Circuits

The word circuit does not occur in Domesday Book.

It is a modern coinage, used to emphasise a significant feature of the Domesday Inquest, namely that it was conducted by royal commissioners, each responsible for one group of counties. Each circuit has its own characteristic features, and an appreciation of these is necessary in order to understand what material is included and how it is recorded. Where a circuit consistently provides information entirely lacking in a neighbouring circuit, it is unlikely that this indicates a real difference between the two. If we were to take Domesday Book literally, for instance, Cambridgeshire was bursting with Anglo-Saxon overlords before the Conquest while not one was to be found in the adjacent county of Lincolnshire. The circuit boundary between the two, and the whims of the two panels of commissioners, is the more plausible explanation.

Since the word circuit does not appear in contemporary sources, the circuits themselves must be reconstructed from indirect evidence. The survival of two manuscripts which have been identified as circuit returns for East Anglia (Little Domesday Book) and the south-western counties - Liber Exoniensis - provides a secure starting point.
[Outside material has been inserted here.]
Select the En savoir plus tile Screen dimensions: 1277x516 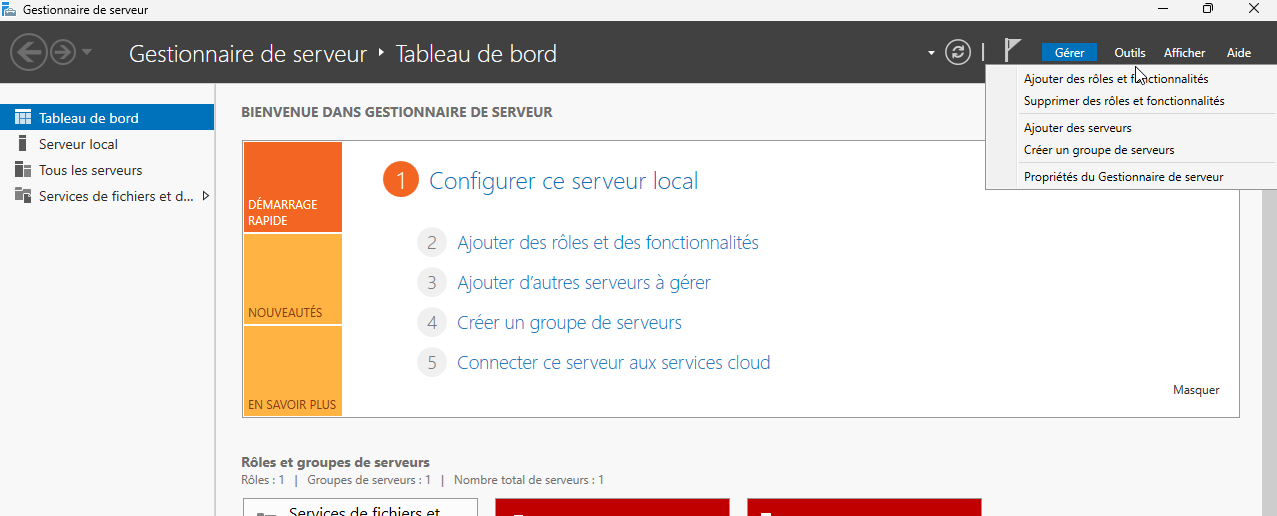(x=292, y=372)
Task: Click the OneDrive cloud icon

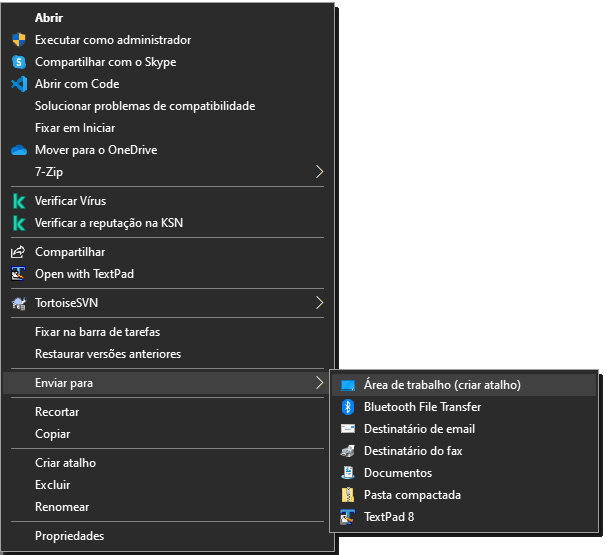Action: (x=18, y=150)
For other counties, the content, formulae, vocabulary, and internal structure of their entries are the clues to the circuit to which they belong. In most cases, these are sufficiently distinctive for historians to be in broad agreement on the composition of the remaining circuits. In essence, there were six circuits in Great Domesday, each forming a territorial block, each block composed of 5 counties (if Rutland is counted as a separate county, there were 6 counties in circuit 6). Little Domesday contained the 3 remaining counties of Essex, Norfolk, and Suffolk.
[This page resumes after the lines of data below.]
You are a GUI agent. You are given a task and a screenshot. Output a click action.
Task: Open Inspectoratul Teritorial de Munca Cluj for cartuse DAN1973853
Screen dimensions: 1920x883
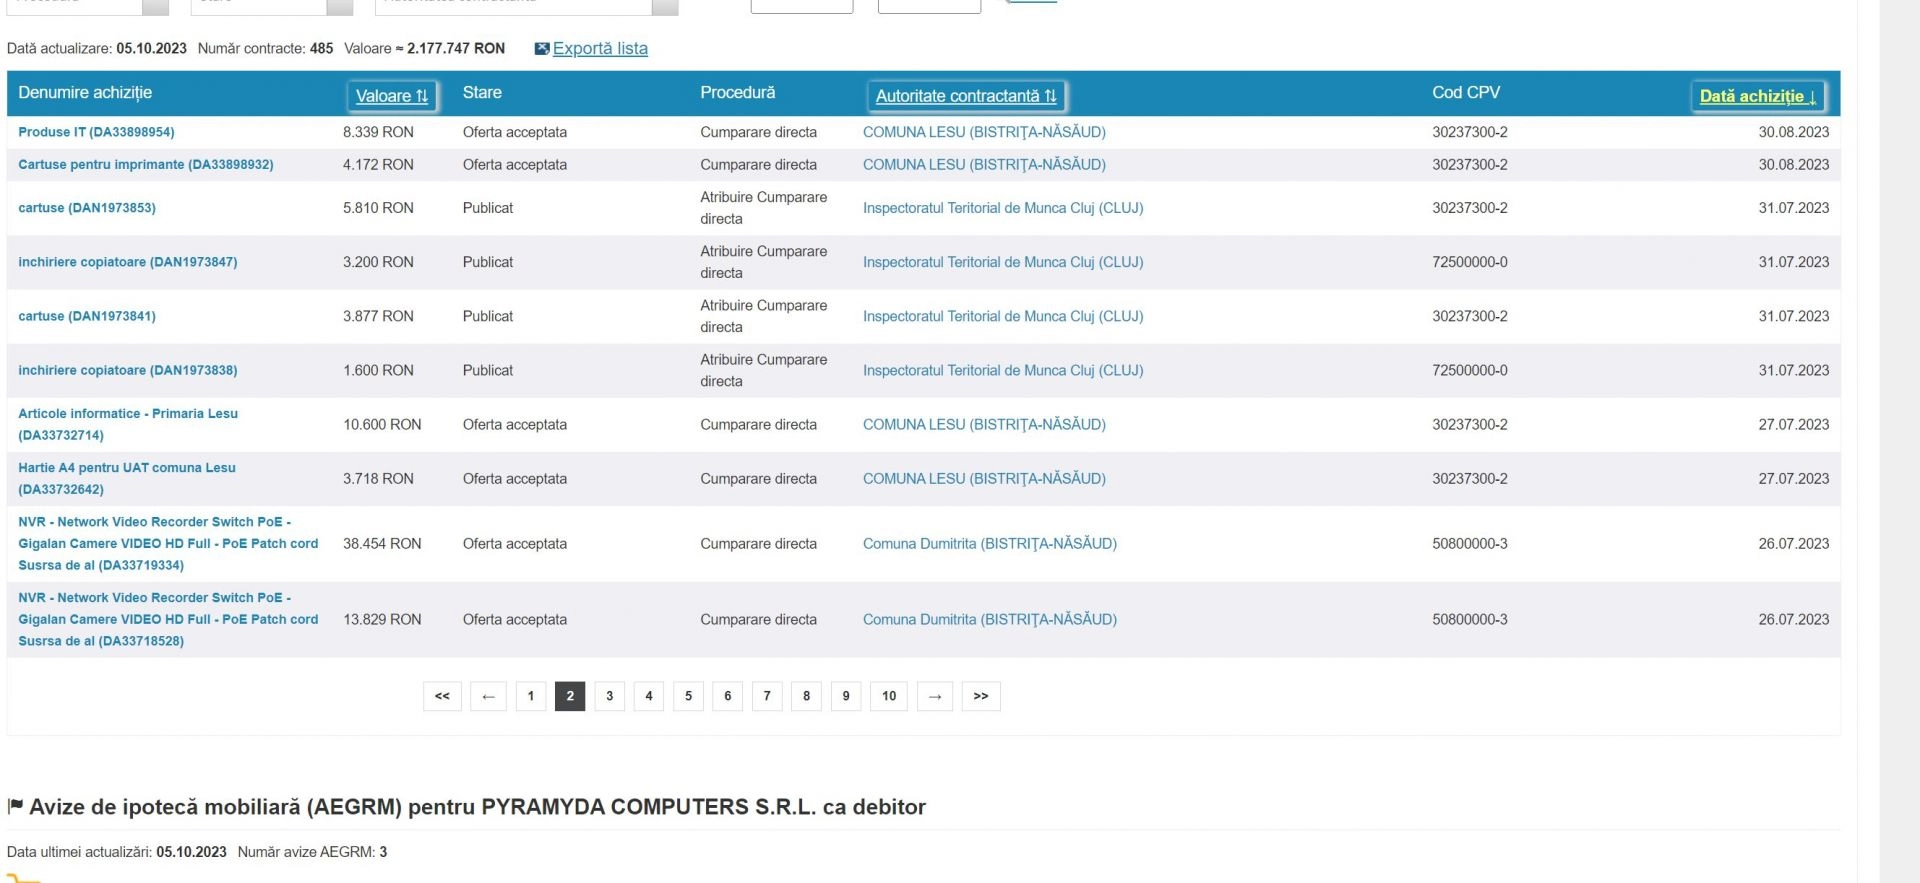[1002, 208]
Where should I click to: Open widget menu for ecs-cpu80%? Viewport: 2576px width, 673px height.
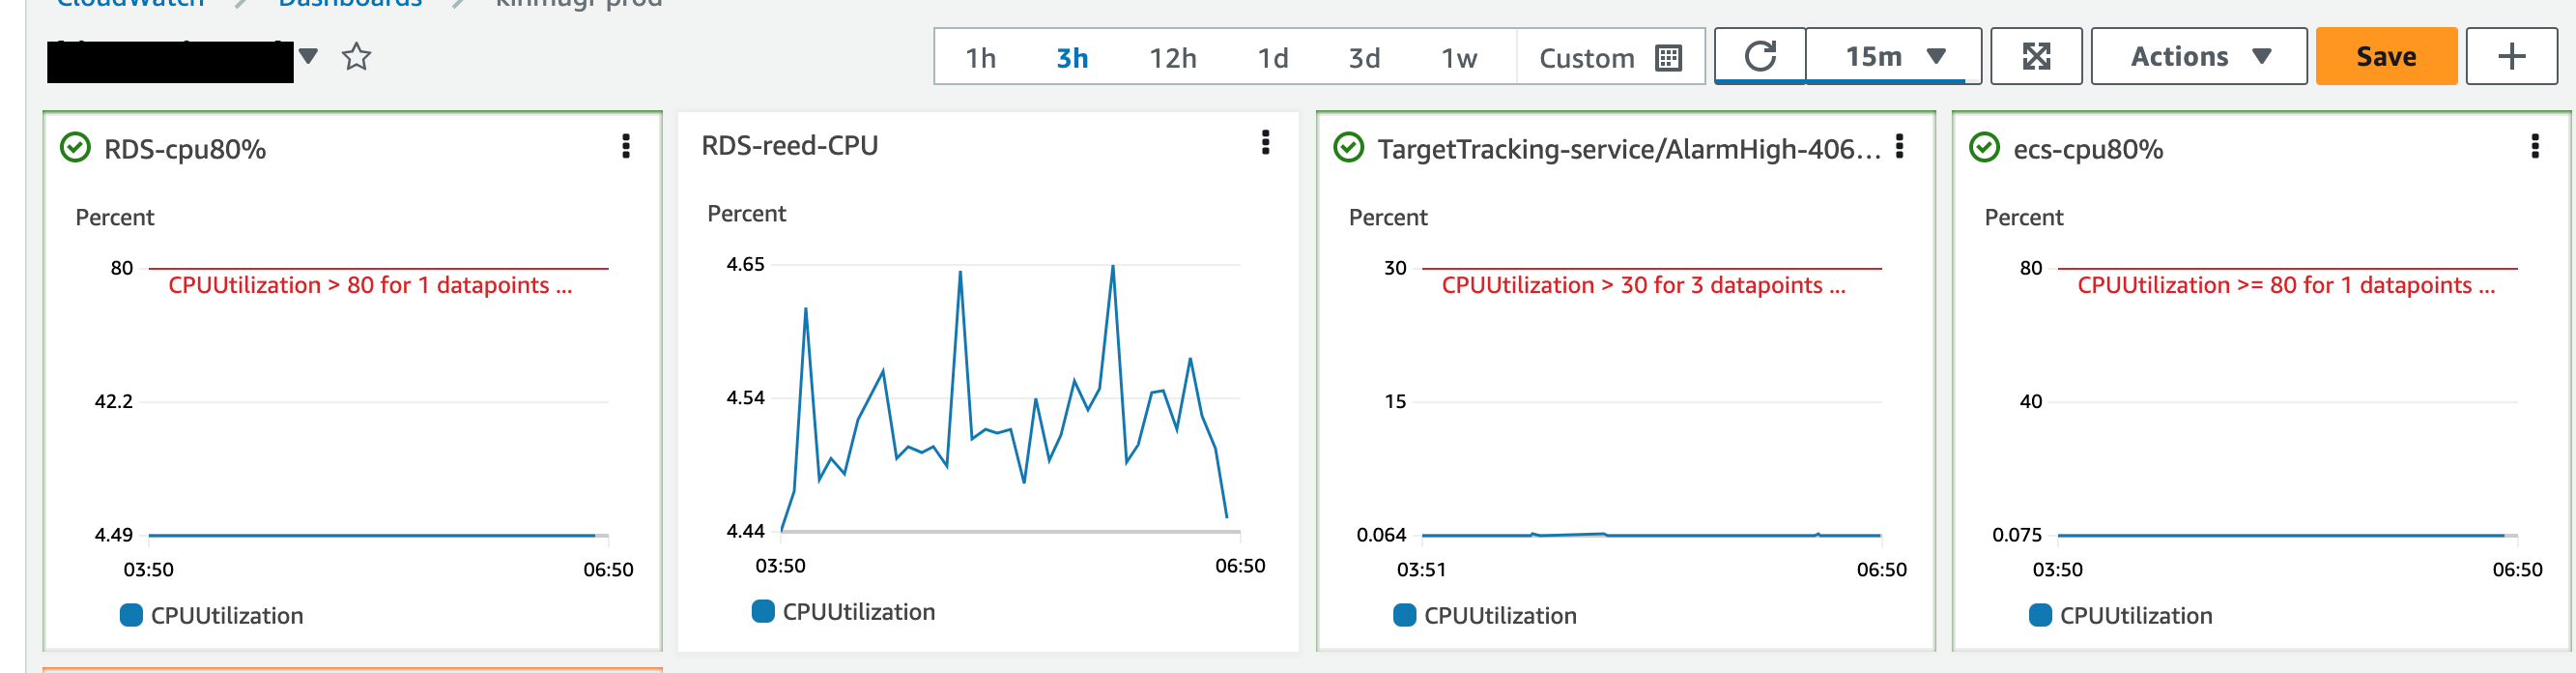2534,146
The circuits of Great Domesday were:

  • Circuit 1: Berkshire, Hampshire, Kent, Surrey, Sussex

  • Circuit 2: Cornwall, Devon, Dorset, Somerset, Wiltshire

  • Circuit 3: Bedford, Buckingham, Cambridge Hertford, Middlesex

  • Circuit 4: Leicester, Northampton, Oxford, Stafford, Warwick

  • Circuit 5: Cheshire, Gloucester, Hereford, Shropshire, Worcester

  • Circuit 6: Derby, Huntingdon, Lincoln, Nottingham, Rutland, Yorkshire

For the methodology employed in reconstructing the circuits, see Carl Stephenson, 'Notes on the composition and interpretation of Domesday Book', Speculum, vol. 22 (1947), pages 1-15.